Your copy must start with the line containing "At what coordinates" and end with the last line of the entries, matching them exactly and leaving out every picture.

Stored records
****************
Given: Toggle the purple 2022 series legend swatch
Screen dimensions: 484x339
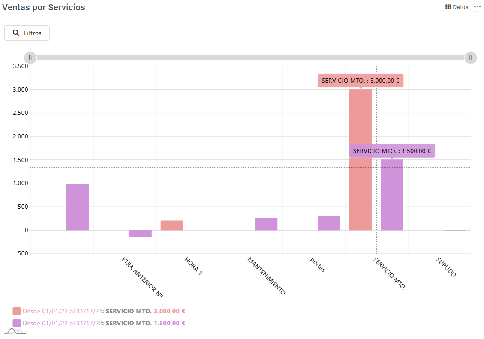Looking at the screenshot, I should (17, 323).
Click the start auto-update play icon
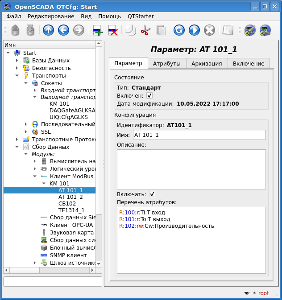Screen dimensions: 282x300 point(194,30)
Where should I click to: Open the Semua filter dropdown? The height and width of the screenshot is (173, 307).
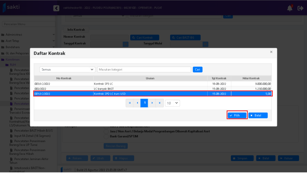tap(67, 70)
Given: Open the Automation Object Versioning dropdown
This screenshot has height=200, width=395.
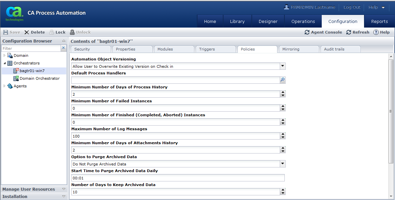Looking at the screenshot, I should (x=283, y=66).
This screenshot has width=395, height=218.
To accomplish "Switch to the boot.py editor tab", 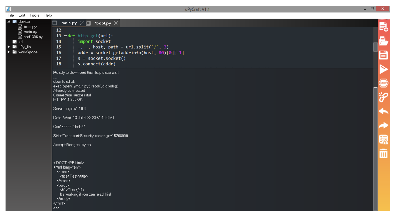I will pos(103,23).
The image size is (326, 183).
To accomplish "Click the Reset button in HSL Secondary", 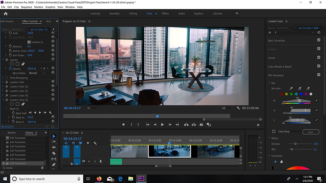I will [310, 132].
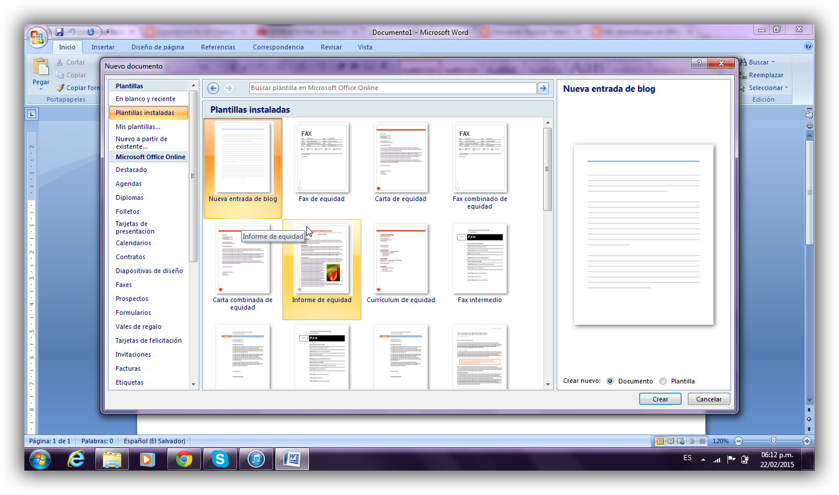Open the Undo history dropdown
The height and width of the screenshot is (495, 839).
pyautogui.click(x=80, y=32)
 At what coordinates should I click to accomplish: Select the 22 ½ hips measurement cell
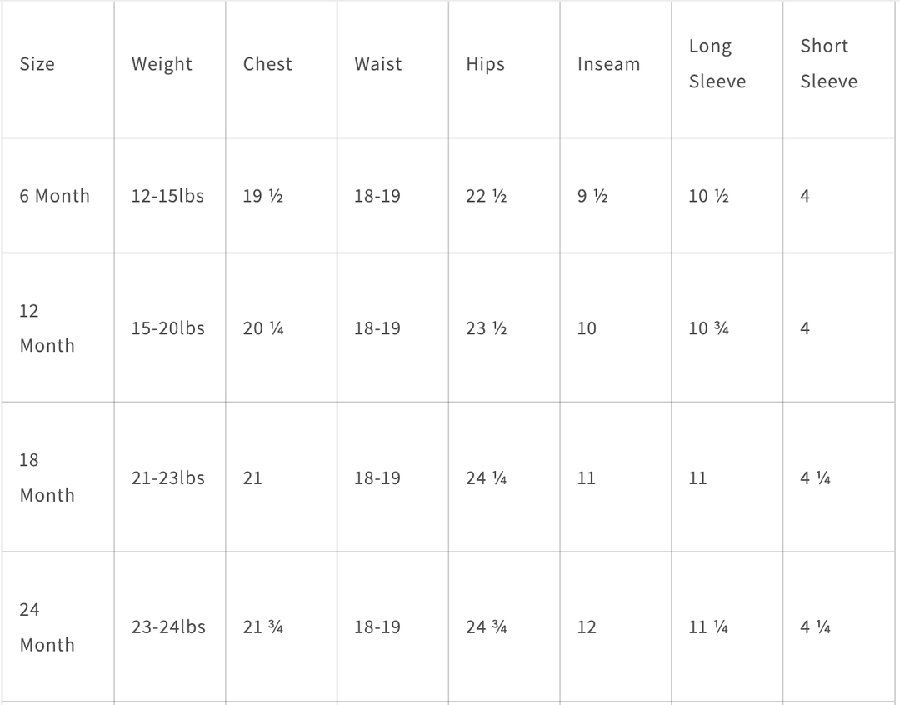pyautogui.click(x=487, y=196)
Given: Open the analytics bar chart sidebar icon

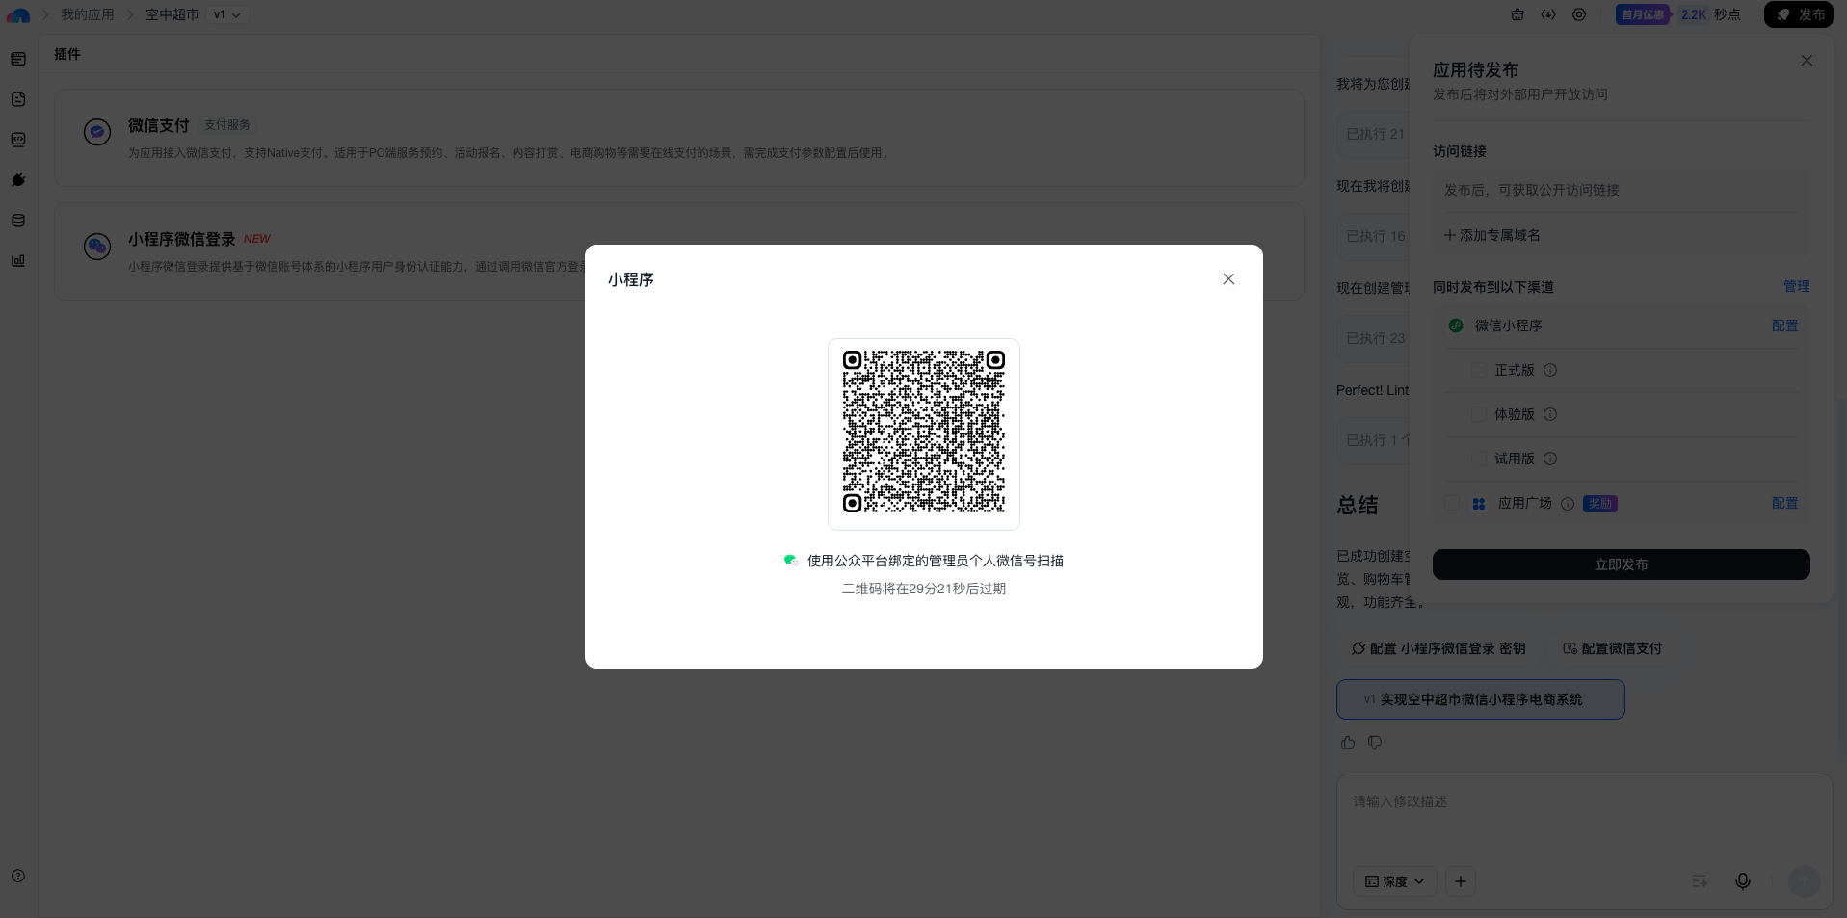Looking at the screenshot, I should [18, 261].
****************
> [RESPONSE]
 At what coordinates should I click to accomplish: Select the 22 ½ hips measurement cell
pyautogui.click(x=487, y=196)
Given: Open the analytics bar chart sidebar icon

Looking at the screenshot, I should [18, 261].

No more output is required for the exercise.